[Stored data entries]

──────

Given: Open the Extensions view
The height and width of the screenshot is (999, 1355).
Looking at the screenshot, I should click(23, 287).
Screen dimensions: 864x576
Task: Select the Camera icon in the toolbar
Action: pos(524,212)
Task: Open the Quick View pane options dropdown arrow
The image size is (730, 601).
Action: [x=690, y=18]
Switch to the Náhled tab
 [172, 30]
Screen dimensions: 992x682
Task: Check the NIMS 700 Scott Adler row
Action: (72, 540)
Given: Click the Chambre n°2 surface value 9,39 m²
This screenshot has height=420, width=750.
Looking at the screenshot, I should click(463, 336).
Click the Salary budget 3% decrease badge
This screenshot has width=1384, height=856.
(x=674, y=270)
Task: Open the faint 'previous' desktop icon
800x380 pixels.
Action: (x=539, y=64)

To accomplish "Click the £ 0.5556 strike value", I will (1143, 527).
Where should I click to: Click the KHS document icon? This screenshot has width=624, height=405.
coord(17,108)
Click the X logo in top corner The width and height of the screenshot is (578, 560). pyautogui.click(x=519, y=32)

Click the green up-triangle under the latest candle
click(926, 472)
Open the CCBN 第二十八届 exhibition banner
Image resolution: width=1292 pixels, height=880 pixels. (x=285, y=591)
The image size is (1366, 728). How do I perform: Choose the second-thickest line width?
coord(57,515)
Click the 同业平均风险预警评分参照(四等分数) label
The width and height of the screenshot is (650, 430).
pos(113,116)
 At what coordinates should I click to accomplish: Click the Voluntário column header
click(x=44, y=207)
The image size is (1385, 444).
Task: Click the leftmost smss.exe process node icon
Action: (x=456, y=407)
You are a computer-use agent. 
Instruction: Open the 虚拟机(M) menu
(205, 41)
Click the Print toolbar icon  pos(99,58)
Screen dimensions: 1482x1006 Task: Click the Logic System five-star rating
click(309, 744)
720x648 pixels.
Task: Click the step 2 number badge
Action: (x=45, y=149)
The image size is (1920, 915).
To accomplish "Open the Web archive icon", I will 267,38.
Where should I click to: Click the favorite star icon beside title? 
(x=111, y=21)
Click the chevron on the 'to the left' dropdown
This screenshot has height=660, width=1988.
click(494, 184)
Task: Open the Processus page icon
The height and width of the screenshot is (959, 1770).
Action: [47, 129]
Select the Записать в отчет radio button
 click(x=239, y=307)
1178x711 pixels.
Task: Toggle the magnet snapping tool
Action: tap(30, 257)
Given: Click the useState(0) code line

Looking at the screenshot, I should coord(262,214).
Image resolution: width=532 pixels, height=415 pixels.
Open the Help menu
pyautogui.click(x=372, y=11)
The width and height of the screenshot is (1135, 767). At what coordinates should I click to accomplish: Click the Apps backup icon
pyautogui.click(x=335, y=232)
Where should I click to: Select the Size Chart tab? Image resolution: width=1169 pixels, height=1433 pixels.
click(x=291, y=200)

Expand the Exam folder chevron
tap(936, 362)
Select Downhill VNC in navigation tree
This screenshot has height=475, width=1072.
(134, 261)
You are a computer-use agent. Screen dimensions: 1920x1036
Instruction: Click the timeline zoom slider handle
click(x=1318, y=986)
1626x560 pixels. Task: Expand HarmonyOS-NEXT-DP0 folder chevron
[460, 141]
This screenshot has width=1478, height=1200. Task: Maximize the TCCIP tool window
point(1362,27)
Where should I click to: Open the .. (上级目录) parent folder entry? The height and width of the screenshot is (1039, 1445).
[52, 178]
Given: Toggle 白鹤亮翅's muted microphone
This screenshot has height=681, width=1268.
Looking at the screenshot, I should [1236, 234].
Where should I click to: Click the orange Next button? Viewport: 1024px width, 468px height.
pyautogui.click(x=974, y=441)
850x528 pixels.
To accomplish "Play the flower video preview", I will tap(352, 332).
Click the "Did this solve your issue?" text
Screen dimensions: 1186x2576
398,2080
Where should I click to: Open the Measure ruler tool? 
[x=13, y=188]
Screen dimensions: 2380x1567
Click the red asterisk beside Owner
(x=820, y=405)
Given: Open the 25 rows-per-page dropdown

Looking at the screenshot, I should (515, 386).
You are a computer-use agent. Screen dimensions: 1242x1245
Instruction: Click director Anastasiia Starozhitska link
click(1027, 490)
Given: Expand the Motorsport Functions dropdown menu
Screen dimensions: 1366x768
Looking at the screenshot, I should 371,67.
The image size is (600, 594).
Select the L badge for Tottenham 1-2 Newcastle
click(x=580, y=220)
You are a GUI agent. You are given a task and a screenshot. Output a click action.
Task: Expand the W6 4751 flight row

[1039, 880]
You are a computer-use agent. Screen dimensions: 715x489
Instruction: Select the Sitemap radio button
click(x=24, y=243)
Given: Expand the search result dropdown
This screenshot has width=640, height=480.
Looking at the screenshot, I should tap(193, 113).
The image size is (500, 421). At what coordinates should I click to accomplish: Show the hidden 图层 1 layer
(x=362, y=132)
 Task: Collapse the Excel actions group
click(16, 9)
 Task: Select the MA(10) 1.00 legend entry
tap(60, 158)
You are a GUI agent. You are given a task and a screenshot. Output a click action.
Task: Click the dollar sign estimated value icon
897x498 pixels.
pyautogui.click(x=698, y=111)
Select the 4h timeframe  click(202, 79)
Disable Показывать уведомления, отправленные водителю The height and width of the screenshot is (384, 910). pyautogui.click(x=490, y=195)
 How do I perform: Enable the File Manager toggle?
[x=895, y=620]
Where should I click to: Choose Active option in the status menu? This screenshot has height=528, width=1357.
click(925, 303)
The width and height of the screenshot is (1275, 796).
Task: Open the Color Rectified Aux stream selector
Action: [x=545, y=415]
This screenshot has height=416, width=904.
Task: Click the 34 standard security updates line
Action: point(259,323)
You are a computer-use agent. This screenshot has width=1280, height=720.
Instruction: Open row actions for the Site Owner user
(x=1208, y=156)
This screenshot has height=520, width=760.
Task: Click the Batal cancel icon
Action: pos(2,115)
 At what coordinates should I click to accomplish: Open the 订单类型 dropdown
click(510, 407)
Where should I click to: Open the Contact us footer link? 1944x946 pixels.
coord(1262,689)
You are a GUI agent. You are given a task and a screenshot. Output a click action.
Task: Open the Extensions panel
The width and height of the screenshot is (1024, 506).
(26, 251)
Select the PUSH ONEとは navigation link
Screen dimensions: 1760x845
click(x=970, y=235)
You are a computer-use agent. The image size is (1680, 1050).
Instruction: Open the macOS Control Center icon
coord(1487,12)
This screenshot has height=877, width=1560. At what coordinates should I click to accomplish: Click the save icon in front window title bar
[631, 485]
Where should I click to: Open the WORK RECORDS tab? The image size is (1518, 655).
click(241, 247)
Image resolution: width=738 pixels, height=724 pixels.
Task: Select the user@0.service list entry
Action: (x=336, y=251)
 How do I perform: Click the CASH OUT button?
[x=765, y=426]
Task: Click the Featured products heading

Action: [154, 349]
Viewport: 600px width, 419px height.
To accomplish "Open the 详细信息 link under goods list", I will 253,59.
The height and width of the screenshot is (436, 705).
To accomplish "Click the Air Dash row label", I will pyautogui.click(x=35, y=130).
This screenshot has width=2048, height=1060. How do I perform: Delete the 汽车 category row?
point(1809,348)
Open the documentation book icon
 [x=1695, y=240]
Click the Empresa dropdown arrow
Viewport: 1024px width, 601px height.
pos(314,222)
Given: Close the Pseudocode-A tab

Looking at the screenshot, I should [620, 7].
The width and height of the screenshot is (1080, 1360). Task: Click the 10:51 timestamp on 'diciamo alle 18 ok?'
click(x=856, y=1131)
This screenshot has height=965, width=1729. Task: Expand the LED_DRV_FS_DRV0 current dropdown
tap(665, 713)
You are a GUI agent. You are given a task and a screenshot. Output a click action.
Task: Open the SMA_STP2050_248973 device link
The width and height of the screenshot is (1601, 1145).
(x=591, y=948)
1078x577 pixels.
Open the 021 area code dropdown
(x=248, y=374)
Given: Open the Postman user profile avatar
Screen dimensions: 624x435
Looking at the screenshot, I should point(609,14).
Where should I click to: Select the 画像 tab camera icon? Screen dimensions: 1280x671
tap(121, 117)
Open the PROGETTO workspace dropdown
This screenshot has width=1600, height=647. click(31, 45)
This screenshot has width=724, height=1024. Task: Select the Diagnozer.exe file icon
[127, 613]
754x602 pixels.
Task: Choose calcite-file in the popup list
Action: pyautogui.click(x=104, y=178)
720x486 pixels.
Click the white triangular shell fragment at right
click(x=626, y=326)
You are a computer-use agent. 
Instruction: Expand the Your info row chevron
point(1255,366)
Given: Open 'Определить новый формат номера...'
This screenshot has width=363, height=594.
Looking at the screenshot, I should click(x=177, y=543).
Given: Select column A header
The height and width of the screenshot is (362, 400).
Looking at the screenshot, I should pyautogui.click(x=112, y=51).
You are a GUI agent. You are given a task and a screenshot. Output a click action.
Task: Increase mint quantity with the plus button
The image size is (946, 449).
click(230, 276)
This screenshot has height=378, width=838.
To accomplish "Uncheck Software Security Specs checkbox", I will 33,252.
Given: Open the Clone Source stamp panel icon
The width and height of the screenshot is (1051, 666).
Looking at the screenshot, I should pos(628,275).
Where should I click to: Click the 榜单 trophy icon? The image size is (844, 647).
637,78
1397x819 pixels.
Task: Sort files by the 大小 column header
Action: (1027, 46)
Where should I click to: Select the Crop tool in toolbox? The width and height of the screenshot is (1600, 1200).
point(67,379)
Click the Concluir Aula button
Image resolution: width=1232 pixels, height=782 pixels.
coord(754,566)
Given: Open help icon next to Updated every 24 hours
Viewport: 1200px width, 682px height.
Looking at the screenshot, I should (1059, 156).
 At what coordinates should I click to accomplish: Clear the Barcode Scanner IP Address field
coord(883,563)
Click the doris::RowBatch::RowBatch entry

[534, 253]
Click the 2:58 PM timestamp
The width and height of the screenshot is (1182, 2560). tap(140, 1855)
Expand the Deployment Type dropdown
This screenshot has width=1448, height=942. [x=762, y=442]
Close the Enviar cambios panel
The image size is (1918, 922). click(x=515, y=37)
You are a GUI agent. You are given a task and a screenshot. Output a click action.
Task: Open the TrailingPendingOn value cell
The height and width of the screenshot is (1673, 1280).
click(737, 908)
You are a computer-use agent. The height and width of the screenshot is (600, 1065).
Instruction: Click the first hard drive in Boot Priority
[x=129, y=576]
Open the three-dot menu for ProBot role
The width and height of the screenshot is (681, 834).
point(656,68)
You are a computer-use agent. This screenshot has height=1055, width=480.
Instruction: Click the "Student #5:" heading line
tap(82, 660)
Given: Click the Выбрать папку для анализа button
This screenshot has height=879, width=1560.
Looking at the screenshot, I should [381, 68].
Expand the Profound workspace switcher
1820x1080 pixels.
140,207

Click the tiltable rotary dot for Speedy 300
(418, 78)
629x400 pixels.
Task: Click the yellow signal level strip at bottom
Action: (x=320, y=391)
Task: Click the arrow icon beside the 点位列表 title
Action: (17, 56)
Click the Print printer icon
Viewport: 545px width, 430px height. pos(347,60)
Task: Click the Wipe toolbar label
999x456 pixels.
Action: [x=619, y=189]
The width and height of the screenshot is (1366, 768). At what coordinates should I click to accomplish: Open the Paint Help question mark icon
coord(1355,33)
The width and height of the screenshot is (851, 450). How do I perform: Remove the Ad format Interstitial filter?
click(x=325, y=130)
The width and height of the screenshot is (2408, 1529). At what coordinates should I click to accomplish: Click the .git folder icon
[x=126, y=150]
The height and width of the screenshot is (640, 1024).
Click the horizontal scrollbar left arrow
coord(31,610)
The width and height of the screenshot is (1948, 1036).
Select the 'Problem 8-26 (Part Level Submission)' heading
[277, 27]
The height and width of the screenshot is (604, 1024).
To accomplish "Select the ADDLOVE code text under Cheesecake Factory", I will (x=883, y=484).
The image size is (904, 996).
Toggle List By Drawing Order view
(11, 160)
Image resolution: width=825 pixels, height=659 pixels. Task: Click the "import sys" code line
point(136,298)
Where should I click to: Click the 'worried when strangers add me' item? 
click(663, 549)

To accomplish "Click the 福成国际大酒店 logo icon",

──────

> [Directions]: From the first line of the entries above to the line with "Given: Click the Chambre", please return every line exactly, keeping both ends.

> [Exercise output]:
Given: Open the Extensions view
The height and width of the screenshot is (999, 1355).
Looking at the screenshot, I should click(23, 287).
Screen dimensions: 864x576
Task: Select the Camera icon in the toolbar
Action: pos(524,212)
Task: Open the Quick View pane options dropdown arrow
The image size is (730, 601).
Action: [x=690, y=18]
Switch to the Náhled tab
 [172, 30]
Screen dimensions: 992x682
Task: Check the NIMS 700 Scott Adler row
Action: (72, 540)
Given: Click the Chambre n°2 surface value 9,39 m²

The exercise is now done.